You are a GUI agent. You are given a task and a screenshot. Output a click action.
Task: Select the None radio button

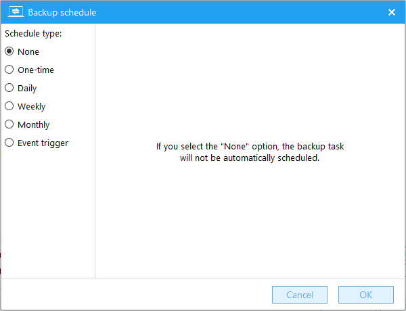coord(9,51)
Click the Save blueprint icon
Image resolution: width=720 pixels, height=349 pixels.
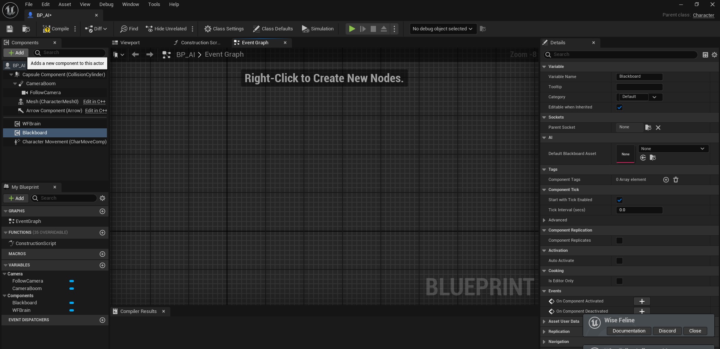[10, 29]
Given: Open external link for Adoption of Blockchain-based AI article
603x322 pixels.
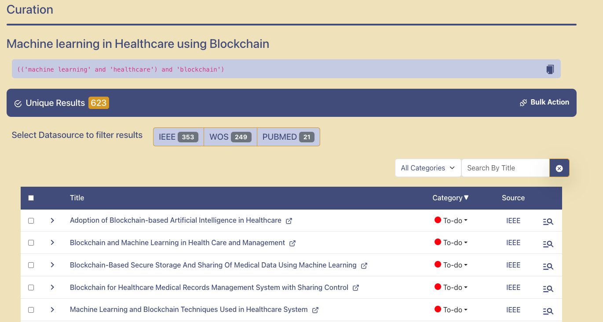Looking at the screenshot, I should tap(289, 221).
--
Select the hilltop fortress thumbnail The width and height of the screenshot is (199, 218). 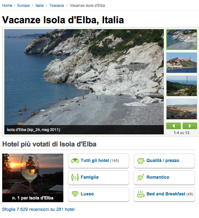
...
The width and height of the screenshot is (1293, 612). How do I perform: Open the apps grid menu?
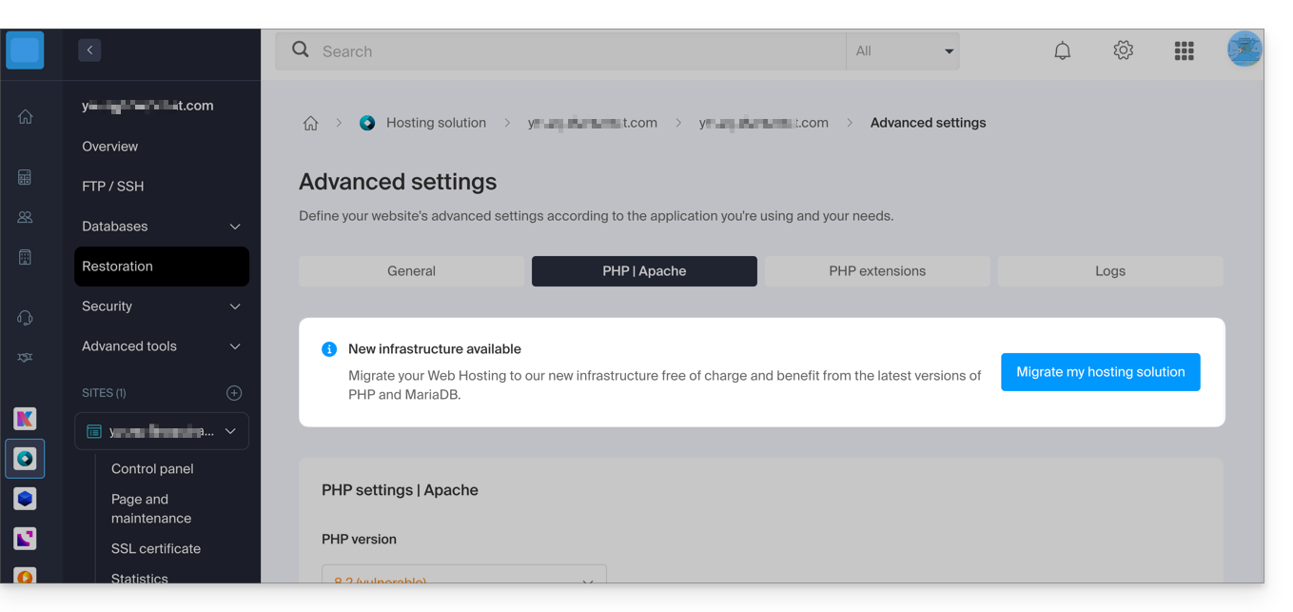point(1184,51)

▶ [Directions for this task]: Pictures excluded, transcribe the listing above exactly from the line with "You are a GUI" through the line with "Given: Open external", and no further.

▶ [Answer to this task]:
You are a GUI agent. You are given a task and a screenshot. Output a click action.
Task: Select the None radio button

coord(9,51)
Click the Save blueprint icon
Image resolution: width=720 pixels, height=349 pixels.
[10, 29]
Given: Open external link for Adoption of Blockchain-based AI article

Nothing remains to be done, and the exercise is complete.